For photos in total darkness, the essential element is the tripod. Only, to photograph shooting stars, that will not be enough. Cable triggers exist, making it possible not to press the shutter button on the camera and thus have blurred photos. If you don’t have one, you can simply use your camera’s self-timer. Also remember to recharge your camera batteries: the settings recommended below are much more energy-consuming than usual photos.

3 – Select the right settings

To be able to capture these small bright spots in a big dark sky, the right settings are necessary. We therefore advise you to have:

  • The widest possible opening.
  • Great sensitivity. You can start with an ISO 800, and increase according to the result (be careful of noise all the same).
  • Long exposure. 30 seconds is the perfect amount of time: long enough to capture the shooting star, and short enough to avoid the streaks of light caused by the Earth’s rotation.
shooting Stars
Example of striations due to the rotation of the Earth. © Unsplash / Austin Schmid

Also choose a quality in RAW, which will allow you to better retouch your photos later, and more particularly the white balance.

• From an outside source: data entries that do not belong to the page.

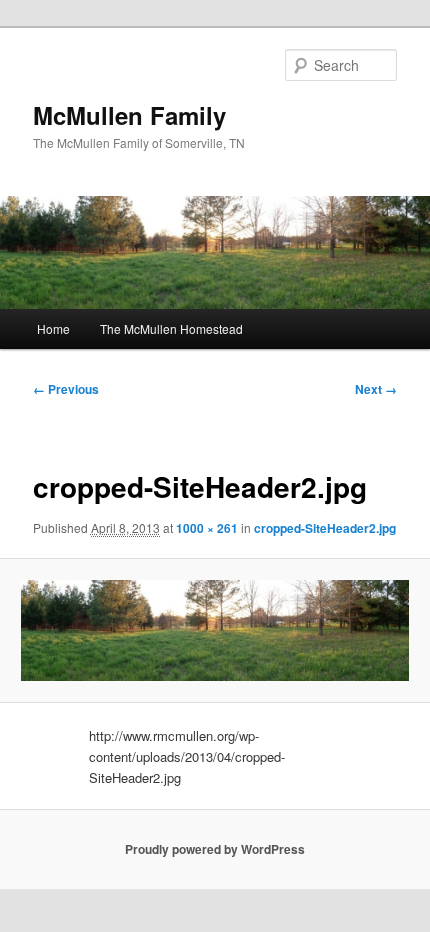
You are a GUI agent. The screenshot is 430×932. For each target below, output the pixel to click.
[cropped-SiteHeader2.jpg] (214, 630)
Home (53, 328)
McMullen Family (129, 115)
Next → (376, 389)
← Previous (66, 389)
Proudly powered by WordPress (215, 849)
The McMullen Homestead (171, 328)
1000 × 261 (207, 528)
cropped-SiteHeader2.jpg (325, 528)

Read also> The six most beautiful photos from NASA

4- Find something to bring to the fore

To avoid having only a dark sky with streaks of light, try putting something else in the frame (even if they are dark elements). You can help yourself from the surrounding nature, with hills or treetops for example.

shooting Stars
Having a foreground will give more depth and highlight your sky. © Unsplash / Wil Stewart

5- Machine gun photos

Don’t be afraid to take “too many” photos. Falling stars are unpredictable, and it will be very difficult to get a good photo at the end of the shoot. To put the odds on your side, it is better to strafe all night so as not to miss anything.